### PROBLEM STATEMENT:
Each line of the data should be repeated precisely.

### PROVIDED DATA:
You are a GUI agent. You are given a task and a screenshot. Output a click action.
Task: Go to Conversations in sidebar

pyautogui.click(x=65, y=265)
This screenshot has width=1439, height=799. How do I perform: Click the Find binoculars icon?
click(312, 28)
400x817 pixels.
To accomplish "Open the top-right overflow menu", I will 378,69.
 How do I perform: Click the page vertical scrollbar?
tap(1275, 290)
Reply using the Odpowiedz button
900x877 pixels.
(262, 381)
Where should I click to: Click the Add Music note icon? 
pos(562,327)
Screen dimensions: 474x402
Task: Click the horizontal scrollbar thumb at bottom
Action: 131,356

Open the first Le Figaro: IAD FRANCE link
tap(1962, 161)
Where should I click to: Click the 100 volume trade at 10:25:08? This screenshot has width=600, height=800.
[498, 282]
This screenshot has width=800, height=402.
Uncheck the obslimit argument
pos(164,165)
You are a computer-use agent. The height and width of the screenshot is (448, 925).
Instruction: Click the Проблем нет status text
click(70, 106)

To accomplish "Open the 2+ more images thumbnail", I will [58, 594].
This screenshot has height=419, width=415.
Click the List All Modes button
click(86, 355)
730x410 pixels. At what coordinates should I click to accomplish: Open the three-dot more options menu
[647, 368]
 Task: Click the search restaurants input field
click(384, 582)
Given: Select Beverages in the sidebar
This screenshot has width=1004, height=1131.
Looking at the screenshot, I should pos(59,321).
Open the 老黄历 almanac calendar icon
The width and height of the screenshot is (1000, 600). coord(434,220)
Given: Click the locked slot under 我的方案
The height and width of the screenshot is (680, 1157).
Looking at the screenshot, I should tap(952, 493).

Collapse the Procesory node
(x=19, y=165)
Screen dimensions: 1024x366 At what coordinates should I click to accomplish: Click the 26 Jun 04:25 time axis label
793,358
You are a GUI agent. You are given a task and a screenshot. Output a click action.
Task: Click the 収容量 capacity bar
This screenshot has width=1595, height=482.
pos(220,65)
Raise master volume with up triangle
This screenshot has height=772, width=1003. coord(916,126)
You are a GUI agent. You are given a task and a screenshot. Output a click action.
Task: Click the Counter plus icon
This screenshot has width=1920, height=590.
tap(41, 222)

### SOLVED EXERCISE:
You are a GUI agent. You are given a task and a screenshot. Output a click action.
Task: Go to Conversations in sidebar

pyautogui.click(x=65, y=265)
This screenshot has width=1439, height=799. How do I perform: Click the Find binoculars icon?
click(312, 28)
400x817 pixels.
To accomplish "Open the top-right overflow menu", I will 378,69.
 How do I perform: Click the page vertical scrollbar?
tap(1275, 290)
Reply using the Odpowiedz button
900x877 pixels.
(262, 381)
Where should I click to: Click the Add Music note icon? 
pos(562,327)
Screen dimensions: 474x402
Task: Click the horizontal scrollbar thumb at bottom
Action: 131,356

Open the first Le Figaro: IAD FRANCE link
tap(1962, 161)
Where should I click to: Click the 100 volume trade at 10:25:08? This screenshot has width=600, height=800.
[498, 282]
This screenshot has width=800, height=402.
Uncheck the obslimit argument
pos(164,165)
You are a computer-use agent. The height and width of the screenshot is (448, 925).
Instruction: Click the Проблем нет status text
click(70, 106)

To accomplish "Open the 2+ more images thumbnail", I will [58, 594].
This screenshot has height=419, width=415.
Click the List All Modes button
click(86, 355)
730x410 pixels. At what coordinates should I click to accomplish: Open the three-dot more options menu
[647, 368]
 Task: Click the search restaurants input field
click(384, 582)
Given: Select Beverages in the sidebar
This screenshot has width=1004, height=1131.
Looking at the screenshot, I should pos(59,321).
Open the 老黄历 almanac calendar icon
The width and height of the screenshot is (1000, 600). coord(434,220)
Given: Click the locked slot under 我的方案
The height and width of the screenshot is (680, 1157).
Looking at the screenshot, I should tap(952, 493).

Collapse the Procesory node
(x=19, y=165)
Screen dimensions: 1024x366 At what coordinates should I click to accomplish: Click the 26 Jun 04:25 time axis label
793,358
You are a GUI agent. You are given a task and a screenshot. Output a click action.
Task: Click the 収容量 capacity bar
This screenshot has width=1595, height=482.
pos(220,65)
Raise master volume with up triangle
This screenshot has height=772, width=1003. coord(916,126)
You are a GUI agent. You are given a task and a screenshot. Output a click action.
Task: Click the Counter plus icon
This screenshot has width=1920, height=590.
tap(41, 222)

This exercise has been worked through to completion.